# How do deal with ntpd and jails?



## uisge (Dec 23, 2008)

Hi -

I'm currently installing a server from scratch and plan to create service jails, my first time dealing with. If I'm not mistaken, I have to re-configure daemons to bind to all IPs before starting jails.

Now I'm facing the issue that I cannot tell ntpd to listen on a single IP, only.

Here my questions: 

1) can ntpd become jailed and adjust system time out of a jail what I doubt)? 
2) is openntpd an alternative?
3) how do you deal with ntp and jails?


----------



## uisge (Dec 23, 2008)

uisge said:
			
		

> If I'm not mistaken, I have to re-configure daemons to bind to all IPs before starting jails.



Sorry, that has to read: ... daemons NOT to bind ...


----------



## anomie (Dec 23, 2008)

uisge said:
			
		

> 1) can ntpd become jailed and adjust system time out of a jail what I doubt)?



No. AFAIK, ntpd can only modify the time from the host (not from the jails). 



			
				uisge said:
			
		

> 2) is openntpd an alternative?



I haven't used openntpd, but I've read that it can bind to a single (specified) IP address. So, yes, it probably is a good alternative here. 

Confirmation on openntpd binding to specific IP(s): http://www.openbsd.org/cgi-bin/man....ion=5&arch=&apropos=0&manpath=OpenBSD+Current

See the *listen on* directive. 



			
				uisge said:
			
		

> 3) how do you deal with ntp and jails?



For the last host/jail systems I set up, I was using *ntpd -q* once a day (which, frankly, was a pretty lousy solution). 

I recommend either pursuing the openntpd idea, or living with the idea that ntpd will be bound to all interfaces.


----------



## uisge (Dec 23, 2008)

anomie said:
			
		

> No.
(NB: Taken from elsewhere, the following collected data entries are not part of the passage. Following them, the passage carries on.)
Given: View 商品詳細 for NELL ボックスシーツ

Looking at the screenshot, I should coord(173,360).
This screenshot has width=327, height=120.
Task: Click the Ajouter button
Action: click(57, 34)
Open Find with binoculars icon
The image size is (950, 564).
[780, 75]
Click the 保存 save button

AFAIK, ntpd can only modify the time from the host (not from the jails).


 
Thanks for the clarification.



> I haven't used openntpd, but I've read that it can bind to a single (specified) IP address. So, yes, it probably is a good alternative here.



I did install opnntpd in the meantime, and yes, it binds to a single (or multiple if wanted) IPs. But openntpd is hard to monitor: ntpq doesn't work, and it adjusted time only once during the last 10 hours ... 
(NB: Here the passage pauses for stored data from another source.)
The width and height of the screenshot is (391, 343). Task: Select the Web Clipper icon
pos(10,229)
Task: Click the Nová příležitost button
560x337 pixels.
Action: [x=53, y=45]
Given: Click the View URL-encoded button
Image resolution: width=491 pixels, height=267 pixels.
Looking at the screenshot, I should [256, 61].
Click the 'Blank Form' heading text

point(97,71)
> I recommend either pursuing the openntpd idea, or living with the idea that ntpd will be bound to all interfaces.



Hmm. Does that mean one can start jails even if a daemon listens on a given port on all IPs? If that is true, I did misinterpret Michael Lucas textbook who just begins in the jail section of his book to re-configure all daemons in this regard.

Hmm, can one start jails even if ntdd is still bound to all IPs at 123?


----------



## anomie (Dec 23, 2008)

uisge said:
			
		

> Does that mean one can start jails even if a daemon listens on a given port on all IPs? If that is true, I did misinterpret Michael Lucas textbook who just begins in the jail section of his book to re-configure all daemons in this regard.
> 
> Hmm, can one start jails even if ntdd is still bound to all IPs at 123?



---
"The jail must have exclusive access to that IP address]Absolute FreeBSD 2nd Edition[/u]
CA: No Starch Press, Inc., 2008. p. 287
---

It would be simple for you to verify whether this is true by testing. If so, it looks like your best bet will be openntpd (in spite of the limitations you experienced).


----------



## uisge (Dec 23, 2008)

anomie said:
			
		

> ---
> "The jail must have exclusive access to that IP address; nothing on the host system can use it."
> Lucas, Michael W. Absolute FreeBSD 2nd Edition
> CA: No Starch Press, Inc., 2008. p. 287
> ---



That one the next two sentences were the ones I did refer to:

"That IP is the only network address the jail can have. If your host server has a daemon that binds to all available IP addresses on the system, that daemon will prevent a jail from starting."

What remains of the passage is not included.